Exercise passage:
********************

Abortion Clinics Arm Themselves Guards Hired Or Increased As Operators Seek Protection

Associated Press

Abortion clinic operators around the country hired armed guards or simply armed themselves Tuesday as they reacted to the latest outbreak of anti-abortion violence in two states.

A Toledo, Ohio, clinic that was firebombed in the 1980s demanded protection from federal marshals. A clinic doctor in Arizona was packing a gun and wearing a bulletproof vest. In Concord, N.H., there were two armed guards on duty at the Concord Feminist Health Center, where before there had only occasionally been one.

The stepped-up security was the result of the shootings at clinics in Brookline, Mass., and Norfolk, Va., on Friday and Saturday that left two people dead and five wounded.

Police say John C. Salvi III, a 22-year-old student hairdresser, opened fire in the Massachusetts clinics, killing two receptionists and wounding five bystanders before traveling to Virginia the next day and shooting out the windows of another clinic.

He was arrested in Virginia.

Salvi was ordered held without bail in Virginia Tuesday. He had been charged hours earlier with two counts of murder in the deaths of the office workers.

President Clinton on Monday ordered the creation of police task forces to study how to avert violence at abortion clinics. He also told U.S. marshals to consult with clinics in their areas about potential threats.

Some of those meetings took place or were scheduled Tuesday.

Even before the shootings, some clinic operators said, they had already done about all they could to deter violence, including hiring armed guards, enlisting volunteers to escort patients into clinics, outfitting doctors with bulletproof vests and installing security cameras.

“Violence against clinics didn’t start three days ago,” said Pat Miller, a member of the board of the Women’s Health Services clinic in Pittsburgh.

“It probably started 10 years ago. We responded way back then.”

Elsewhere, Associated Press reporters who visited clinics around the country Tuesday saw evidence of new security measures.

Dr. Brian Finkel, who has performed abortions in his Phoenix clinic since 1982, said he wears a bulletproof vest and carries a gun to work.

He said Phoenix police agreed Tuesday to also watch his office for anti-abortion extremists.

“I’m not going to allow them to interfere with the health of my patients,” Finkel said.

********************

Dataset entries:
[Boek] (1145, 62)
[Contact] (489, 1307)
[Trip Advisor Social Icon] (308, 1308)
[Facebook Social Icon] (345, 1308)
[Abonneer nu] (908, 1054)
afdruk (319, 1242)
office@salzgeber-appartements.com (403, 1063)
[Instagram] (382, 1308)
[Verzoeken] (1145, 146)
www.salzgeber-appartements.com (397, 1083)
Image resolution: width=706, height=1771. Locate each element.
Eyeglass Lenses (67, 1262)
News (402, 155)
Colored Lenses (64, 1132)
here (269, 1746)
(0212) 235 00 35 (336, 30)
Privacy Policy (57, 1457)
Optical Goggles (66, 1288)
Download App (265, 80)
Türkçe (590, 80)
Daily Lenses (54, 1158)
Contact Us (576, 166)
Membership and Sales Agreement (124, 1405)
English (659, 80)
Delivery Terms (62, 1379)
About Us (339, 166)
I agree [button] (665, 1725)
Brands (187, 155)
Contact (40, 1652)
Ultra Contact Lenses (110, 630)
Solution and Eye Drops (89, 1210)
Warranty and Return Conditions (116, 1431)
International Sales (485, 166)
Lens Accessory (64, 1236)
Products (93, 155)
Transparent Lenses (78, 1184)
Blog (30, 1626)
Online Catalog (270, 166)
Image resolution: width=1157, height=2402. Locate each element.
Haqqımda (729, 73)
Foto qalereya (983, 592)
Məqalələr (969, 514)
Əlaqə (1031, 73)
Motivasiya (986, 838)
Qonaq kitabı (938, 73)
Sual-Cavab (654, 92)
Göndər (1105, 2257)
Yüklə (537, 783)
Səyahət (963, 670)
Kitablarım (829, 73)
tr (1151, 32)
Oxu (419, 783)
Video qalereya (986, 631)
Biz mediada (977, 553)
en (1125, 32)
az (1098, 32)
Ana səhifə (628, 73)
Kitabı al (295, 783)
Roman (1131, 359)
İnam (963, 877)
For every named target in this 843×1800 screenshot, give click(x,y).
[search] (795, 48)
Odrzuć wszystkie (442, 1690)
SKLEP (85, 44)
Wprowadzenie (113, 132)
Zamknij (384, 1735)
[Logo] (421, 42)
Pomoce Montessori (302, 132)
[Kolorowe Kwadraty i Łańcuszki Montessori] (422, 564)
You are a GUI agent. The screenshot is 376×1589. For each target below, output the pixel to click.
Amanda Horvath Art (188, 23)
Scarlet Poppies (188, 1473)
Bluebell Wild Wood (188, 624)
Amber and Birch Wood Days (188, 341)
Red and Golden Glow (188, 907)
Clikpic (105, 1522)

********************

The problem: In the news report about abortion clinics arming themselves, since what year has Dr. Brian Finkel performed abortions in his Phoenix clinic?

Result for this exercise: Since 1982.